Lo scorso week end a riempire gli alberghi della Riviera di Rimini e i padiglioni della Fiera erano gli aderenti a Rinnovamento nello Spirito: erano circa 28.000. Questo wekk end alberghi e Fiera saranno occupati dai 28.000 partecipanti agli annuali esercizi spirituali della Fraternità di Comunione e Liberazione. Entrambi sono due appuntamenti tradizionali che per Riviera di Rimini significano circa 200.000 presenze in quella che una volta si chiamava la bassa stagione. la stampa locale, Carlino e Corriere, ne ha parlato diffusamente.

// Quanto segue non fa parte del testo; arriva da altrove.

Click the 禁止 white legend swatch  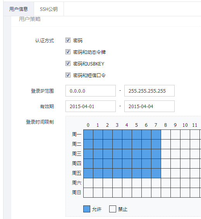[113, 209]
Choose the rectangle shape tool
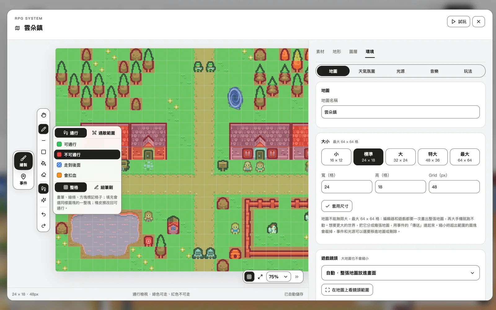The image size is (496, 310). pos(43,152)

Penso che anche gli operatori turistici non abbiamo mai riflettuto a fondo sul peso che hanno nella comunicazione di Rimini due eventi del genere. Non solo riempiono gli alberghi per due o tre notti, il che va sempre bene. Il peso vero, a mio giudizio, è che con questi raduni Rimini entra nella geografia dei posti che contano per determinate persone. Entra nella vita quotidiana, nei ricordi, nel vissuto, nei valori che contano. Rimini diventa un riferimento. Molti di quelli che vengono per gli esercizi spirituali poi tornano anche per il mare o per il Meeting. Altri invece vengono a Rimini solo per questa occasione. Però quando parleranno delle giornate vissutte qui, diranno appunto "a Rimini è successo...". Si tenga poi presente che gli esercizi di Comunione e Liberazione sono trasmessi via satellite nelle comunità di 24 paesi nel mondo. Per quelli che ascoltano, in qualsiasi parte del mondo si trovino, le parole che a loro interessano arrivano da Rimini.

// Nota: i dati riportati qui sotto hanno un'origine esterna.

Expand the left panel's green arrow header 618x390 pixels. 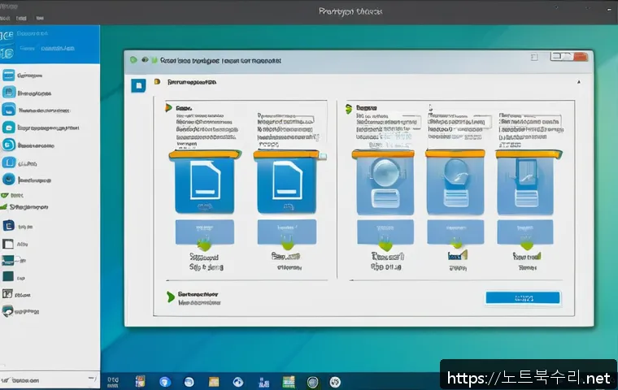click(168, 107)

Insomma, la città per questo tipo di turismo non è solo un luogo geografico, è un luogo che appartiene al novero delle cose a cui uno più tiene nella vita. Rimini, l'appuntamento di Rimini, è centrale nella vita di decine di migliaia di italiani.
Questa rilevanza di Rimini è particolare in Comunione e Liberazione. Basti pensare a cosa rappresenta il Meeting e tutto diventa chiaro. Ma forse non tutti sanno che il fondatore, don Luigi Giussani, ebbe l'intuizione di ciò che poi sarebbe diventato il suo movimento, proprio durante un viaggio in treno da Milano a Rimini. Conversando con alcuni studenti, li trovò paurosomente ignoranti in fatto di religione. DI lì è cominciato tutto. Senza quel viaggio verso Rimini, oggi a Rimini ci sarebbero tanti "turisti" in meno.
E' una realtà che si impone nel mondo di oggi: le vacanze sono sempre meno uno stacco dalla vita quotidiana e sempre più l'occasione per dedicarsi pienamente a ciò che più interessa anche nella vita quotidiana. Il significato di Rimini per tante persone appartiene proprio a questo livello di esperienza.
E' forse anche questa la ragione per cui quando dici "sono di Rimini" in tanti si accende una luce sul volto.